Les petits singes Magots ont défrayé nos chroniques urbaines, il y a peu. Joël Defort, de SOS Magots, fait le point sur ce prétendu « singe des banlieues » et sur le travail de l'association.
Le Magot est un petit singe originaire d’Afrique du nord. Son espérance de vie peut dépasser 20 ans. Généralement, c’est un mâle dominant qui règne sur le groupe. Son poids peut atteindre 20 kg ! On le trouve principalement en Algérie et au Maroc. Quelques groupes ont également été signalés à Gibraltar, amenés par l’homme. Depuis quelques temps, sa présence a même été signalée dans certaines banlieues de la région parisienne…Comme le soulignent les protecteurs de l’espèce, « les prédateurs des magots sauvages sont le chacal, le renard, probablement les grands rapaces… et les hommes ! Rappelons qu’avec une population estimée à 20 000 individus, le Magot fait aujourd’hui partie des espèces menacées. Heureusement, il est protégé par la Convention de Washington.
En France, une association a été créée pour les protéger. Il s’agit de SOS Magots. Les quatre personnes qui en sont à l’origine se sont fixées un objectif : la construction d’un refuge pour les singes Magots et autres primates.

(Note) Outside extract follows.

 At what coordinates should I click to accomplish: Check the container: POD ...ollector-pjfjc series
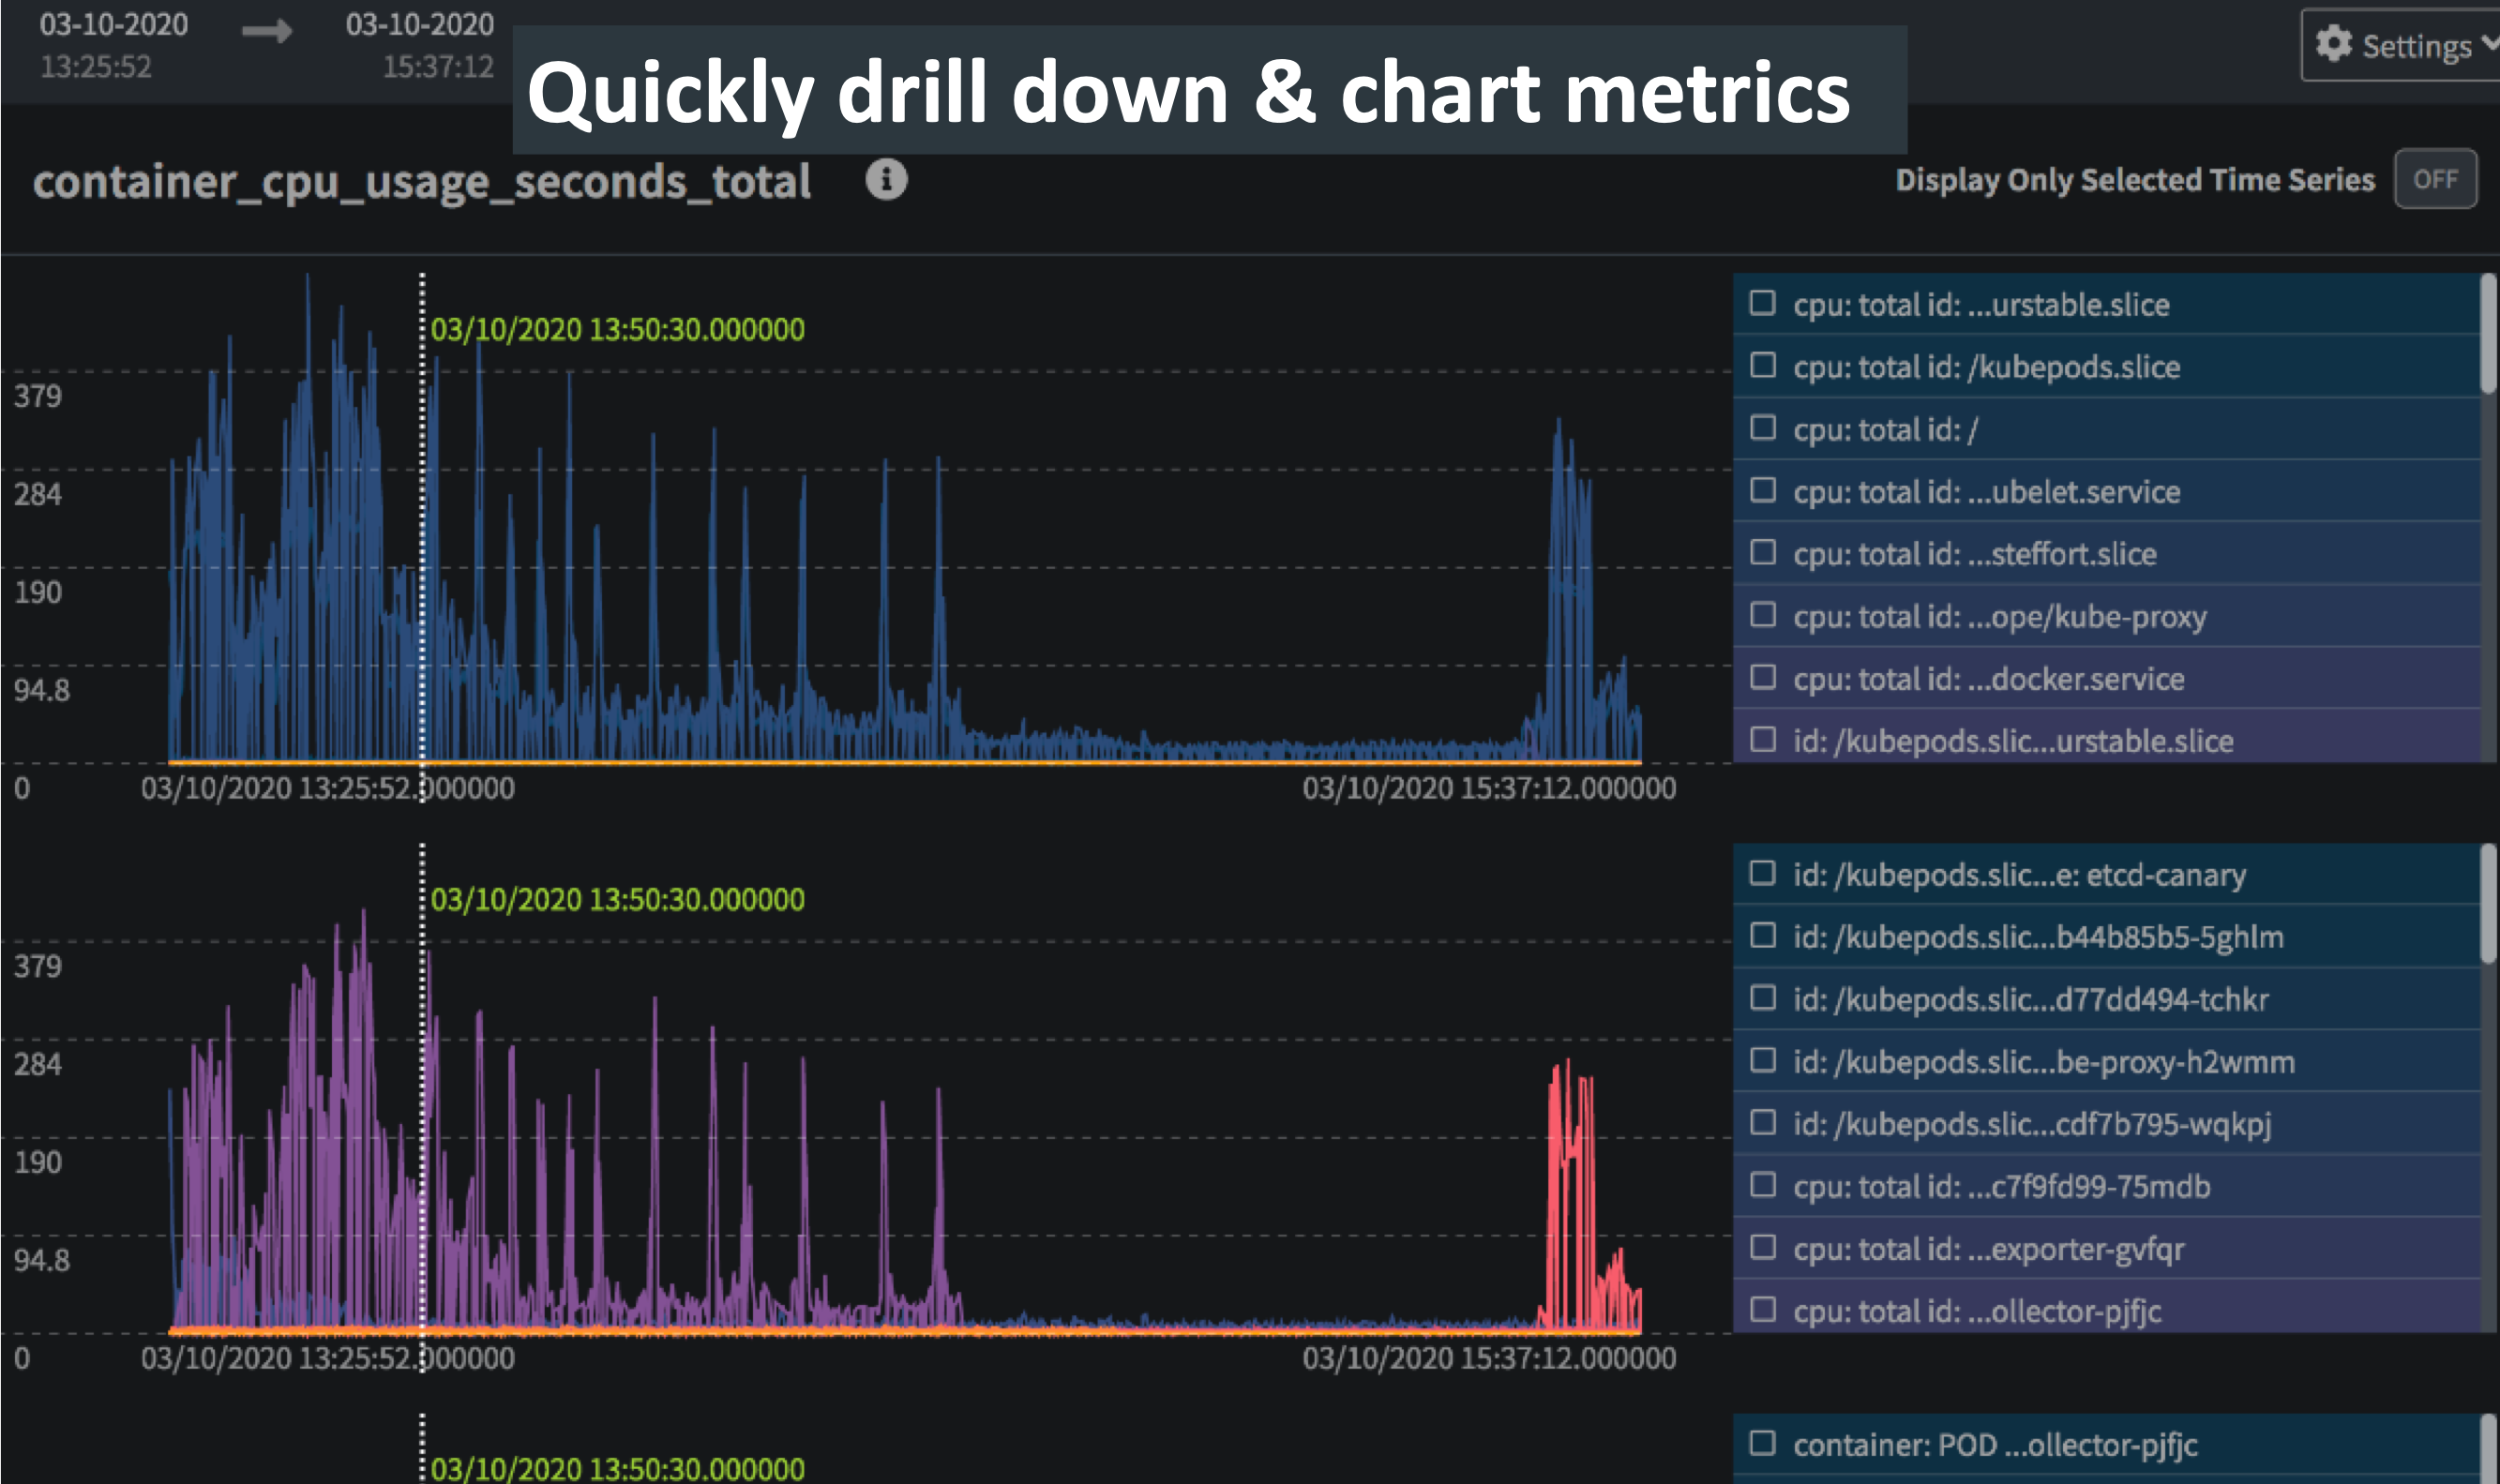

Basé sur le modèle d’une « Petite Réserve », le refuge nécessite des fonds et un terrain afin d’essayer d’y reproduire à l’identique l’environnement naturel de ces petits singes. SOS Magots recherche également un vétérinaire prêt à rejoindre l’association, un soigneur animalier et des personnes habilitées à s’occuper d’animaux sauvages. - Pour le lieu (avec un sous-bois souhaitable), une ancienne ferme avec un vaste terrain ferait parfaitement l’affaire. Toutes les propositions seront étudiées. - Tout matériel pouvant aider à la réalisation du refuge (locaux, bureaux, camionnette, matériel pour salle de soins, matériel pour construire leur habitat la nuit et en particulier, l’hiver, grillage (type Thoiry) pour éviter toute fuite d’animaux.
- Analyse de la situation : la bête saisie doit-elle rester dans le domaine ou être rendue à son propriétaire, s’il y en a un. L’état de la bête rend-il l’intervention obligatoire, dans ce cas, ils proposent un service d’aide à la récupération de l’animal ;- Réintégration de tous les singes pouvant être remis dans leur milieu naturel et pays d’origine ;- Participation à des actions pour lutter contre les tortures et l’esclavage des primates ;- Aider différents organismes qui participent à leur sauvegarde ;- En attendant la création du refuge, le placementdes bêtes saisies dans des refuges existants ;- Toute action pouvant aider les primates.